We decided to start the reds with two St.Emilions - Chapelle de AusoneTroplong-Mondot - the former was mellow and soft, very complete, soft red and black fruits and certainly not more than medium body, a little bit of what I'll call "good greenness" that added freshness, I assume from young vine fruit. The Troplong - an estate I have often found to be "too much" in terms of oak and extraction - was quite toned down. A gentle wine making approach was key in 2004 and this was on good form. Blacker fruited and weightier. There was a small discussion on price and certainly the Chapelle does not warrant 3 times the price. A good start.

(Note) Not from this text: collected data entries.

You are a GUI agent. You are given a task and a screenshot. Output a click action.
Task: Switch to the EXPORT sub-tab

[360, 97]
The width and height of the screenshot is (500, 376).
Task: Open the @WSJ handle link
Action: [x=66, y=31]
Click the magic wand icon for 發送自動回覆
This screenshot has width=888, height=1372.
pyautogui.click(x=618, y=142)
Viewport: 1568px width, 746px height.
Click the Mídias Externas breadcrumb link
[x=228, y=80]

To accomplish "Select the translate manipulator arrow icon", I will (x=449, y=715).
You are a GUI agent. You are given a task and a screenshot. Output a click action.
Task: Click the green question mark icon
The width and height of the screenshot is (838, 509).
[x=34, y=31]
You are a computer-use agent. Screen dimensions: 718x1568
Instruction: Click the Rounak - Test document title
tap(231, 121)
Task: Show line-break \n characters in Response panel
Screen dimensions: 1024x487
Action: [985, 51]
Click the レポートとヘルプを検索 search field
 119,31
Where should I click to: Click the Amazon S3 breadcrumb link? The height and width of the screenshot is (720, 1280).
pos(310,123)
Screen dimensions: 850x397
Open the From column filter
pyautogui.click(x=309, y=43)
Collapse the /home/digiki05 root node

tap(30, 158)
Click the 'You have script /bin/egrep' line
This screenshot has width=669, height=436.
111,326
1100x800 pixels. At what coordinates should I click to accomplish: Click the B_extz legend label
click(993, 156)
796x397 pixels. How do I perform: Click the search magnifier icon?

The next commune up was St.Estephe. Ormes de Pez & Cos d'Estournel were the representatives here. The Ormes had a nose of slightly reduced beef stock and then after a couple of swirls it mellowed to show more fruit. The palate had red fruits and good freshness with acidity and a little pencil led, an interesting wine and at the price very good value (ranks with Phelan Segur and Lafon Rochet for me). Cos was a more serious package altogether. Deeper and darker fruited with classical cedar elements to a quite savoury nose, grown up and young at this stage, good balance and a promising future...impressive.

Now we popped over the atlantic and had - Dominus & Stag's Leap, Artemis. There was contrast here between the Artemis' opulence, density and open fruit and the more restrained, arguably more elegant Dominus. There was a split vote I think on this. The Dominus would be exciting to own but you also can't knock the easy pleasure and value of the Artemis. These two were certainly as young in developmental terms as any of the Bordeaux...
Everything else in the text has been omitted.